[Stored records]
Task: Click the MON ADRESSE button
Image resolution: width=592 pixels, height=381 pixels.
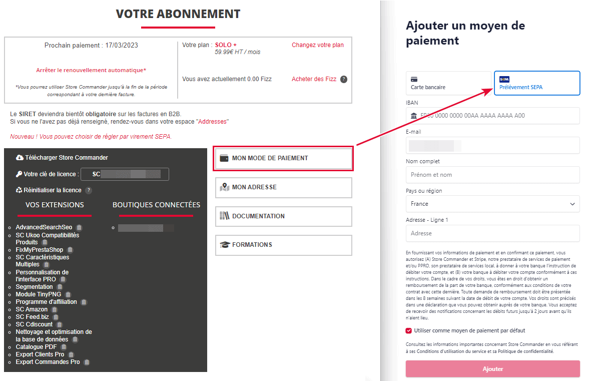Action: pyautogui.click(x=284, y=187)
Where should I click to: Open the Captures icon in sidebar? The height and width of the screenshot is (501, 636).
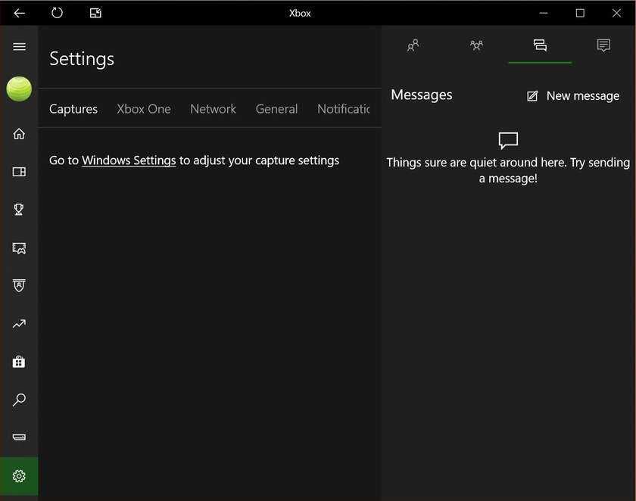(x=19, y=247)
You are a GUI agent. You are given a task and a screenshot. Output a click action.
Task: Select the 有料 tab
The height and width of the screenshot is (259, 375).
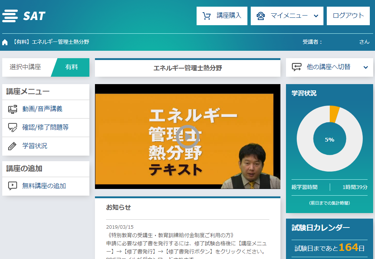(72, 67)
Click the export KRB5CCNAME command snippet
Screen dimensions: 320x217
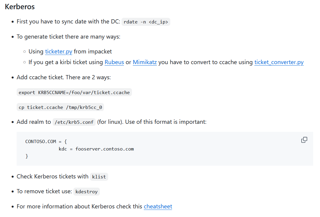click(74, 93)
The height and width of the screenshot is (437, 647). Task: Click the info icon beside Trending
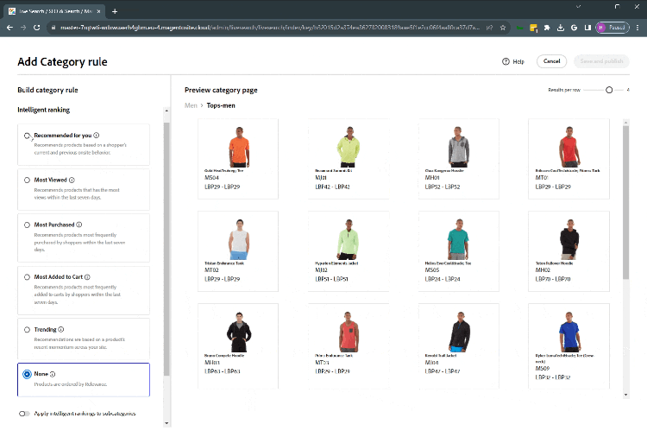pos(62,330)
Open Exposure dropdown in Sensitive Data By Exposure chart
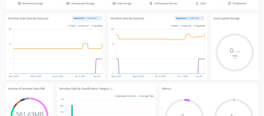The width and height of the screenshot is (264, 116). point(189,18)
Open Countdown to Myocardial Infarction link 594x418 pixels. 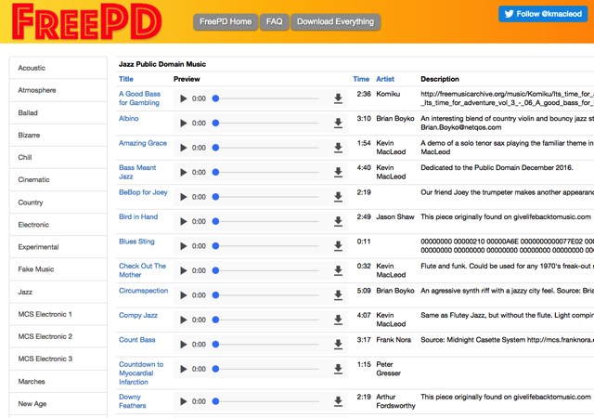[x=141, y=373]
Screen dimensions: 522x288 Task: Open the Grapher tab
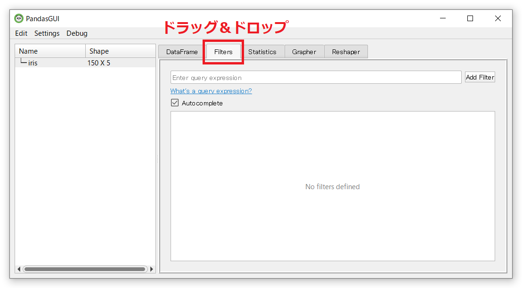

**Exercise**
Starting at the first line of the records above, set down each line exactly through the one that holds "Click the export KRB5CCNAME command snippet". Omit pictures.

**Result**
Task: Click the MON ADRESSE button
Image resolution: width=592 pixels, height=381 pixels.
Action: pyautogui.click(x=284, y=187)
Where should I click to: Open the Captures icon in sidebar? The height and width of the screenshot is (501, 636).
(x=19, y=247)
You are a GUI agent. You are given a task and a screenshot. Output a click action.
Task: Select the 有料 tab
The height and width of the screenshot is (259, 375).
(72, 67)
Click the export KRB5CCNAME command snippet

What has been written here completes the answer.